Maybe it sounded like, “At least I’m not like her,” or “She doesn’t have her life together like I do.”

It’s subtle. Often quiet. But it’s there.

And for many South Asian women, this isn’t about arrogance or true pride.
It’s survival.
It’s a trauma response dressed up as confidence.
It’s what we learned to do in a world that constantly measured our worth — and made us feel like we were never enough unless someone else was less.


Why It’s Not Really Confidence — It’s Protection

Judgment often masks pain.

When we grow up being constantly compared, criticized, and told to compete, we start looking for ways to protect our fragile self-worth.

Sometimes, the only way to feel good about ourselves is by putting someone else “below” us — even if just in our minds.

We aren’t trying to be mean.

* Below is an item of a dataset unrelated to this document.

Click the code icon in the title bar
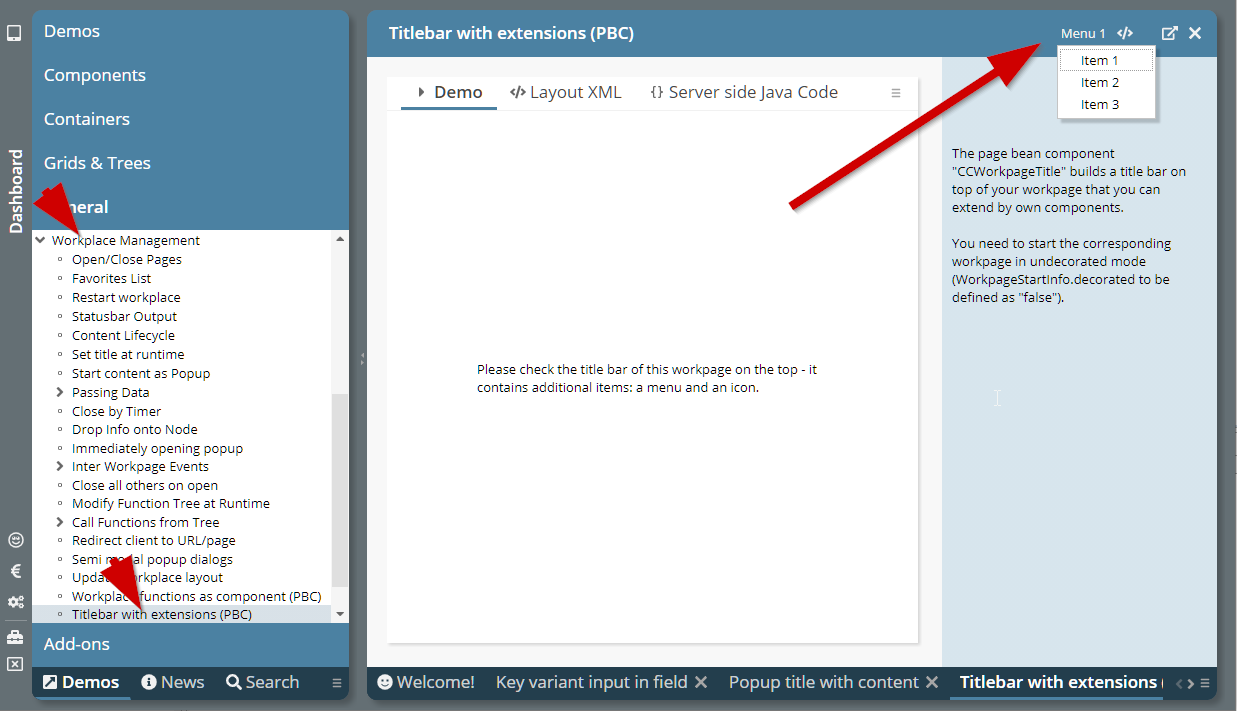click(1125, 33)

We’re trying to survive in a system that taught us that worth is limited… and we better grab ours before someone else does.

But here’s the truth:
Looking down on others never fills the emptiness.
It just distracts us from it.


The Deeper Wound Behind the Judgment

For many of us, these patterns come from unhealed wounds — from being judged ourselves, from unmet emotional needs, from childhoods where love felt conditional.

We were taught to perform, to win, to compare — and to silently compete with women who looked just like us.

So when someone seems “less,” we feel temporarily safe.
But when someone seems “more,” the fear rushes back in.

It’s not pride. It’s pain.
And when we can recognize that, we give ourselves the chance to heal — and to stop passing the judgment forward.


Shifting From Judgment to Curiosity

What if the next time you caught yourself judging another woman, you got curious instead of critical?

What if instead of thinking, “Why is she like that?”
you asked, “What might she be carrying that I don’t see?”

And most importantly:
“What’s coming up in me right now that needs care, not criticism?”

That shift doesn’t mean excusing toxic behavior — it means choosing compassion over projection.
It means making space for understanding, not competition.


You Deserve More Than a Life of Silent Rivalry

Real pride doesn’t come from putting others down.
It comes from knowing your worth deeply — and not needing to prove it at someone else’s expense.

The next time you feel that urge to judge, pause.
Check in with yourself.
Offer grace.
Because healing starts there — with the willingness to choose self-awareness over self-defense.

You’re allowed to feel messy. You’re allowed to struggle.
You’re allowed to unlearn the ways you’ve coped.
And you’re definitely allowed to rewrite the story that told you you had to win by making others lose.

There’s space for all of us here — not just to grow, but to grow together.